A move to install automated call center technology, which includes a predictive dialer and compatibility with the existing database, has allowed the Indiana University Foundation Telefund program to raise an extra $1 million a year with half the staff it previously employed.
Telefund, an outbound call center component of the foundation, previously raised $2.75 million in its best year, through 125,000 calls made by 120 callers at 60 to 65 stations. In the last fiscal year ended June 30, the foundation’s first year with the Centenium system from EIS, Herndon, VA, $3.83 million was raised through 180,000 calls. With the new system, calls were made by just 60 callers at 32 stations, allowing the foundation to be more selective in its hiring criteria, said Jeff Lindauer, director of annual giving and regional campus services for the foundation.
“Before it was all manual, we had 120 callers who were each presented with a list of donors to call and called by hand,” Lindauer said.
Although one concern was user-friendliness, Lindauer found that his student callers at Telefund, which operates out of the university’s Bloomington, IN, campus, easily adopted the point-and-click commands and functions.
“The bulk of our training has to do with completing a solid fundraising call and being a friend-raiser as much as a fund-raiser,” he said. “The technical part of the training only takes about 20 to 30 minutes.”
Callers also began to learn how to access data that was not available to them with the manual system – data such as what clubs alumni had been members of and what events they had participated in.

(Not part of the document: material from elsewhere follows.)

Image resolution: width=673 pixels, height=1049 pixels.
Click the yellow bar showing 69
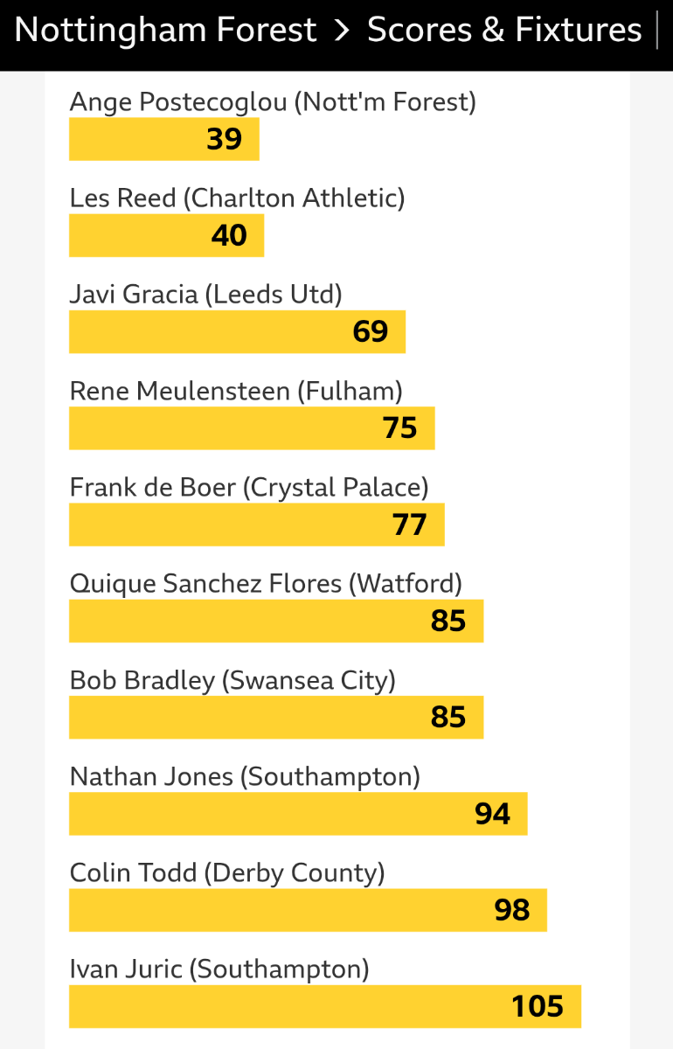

“It took a while for people to learn because we hadn’t had that before, but it helps for that phone call if a caller can say ‘You participated in this event’ and start a conversation around something,” Lindauer said. “It’s our job to inform people about what is happening on campus.”
Cultivating prospects through conversation is important in university fundraising both because of the nostalgia prospects hold toward the university and because the prospect base is finite. As a result, the foundation aims for calls that last five or six minutes.
With EIS’s Centenium, the caller’s screens also include screen pops that offer 15 different scripts to use if someone refuses to donate.
“We made a list of the most common reasons not to donate — they are still paying off student loans, they just had a child, they just bought a new home — and the caller can click on that response to go to a script that may elicit a better response,” Lindauer said.
While the foundation had created scripts for donation declines before, they were listed on pages in binders that callers had to turn to.
Screen pops also prompt callers to update and verify information as they proceed through a call, a feature that has been particularly helpful for the foundation, which finds that more than 30 percent of its prospects move each year, said Lindauer.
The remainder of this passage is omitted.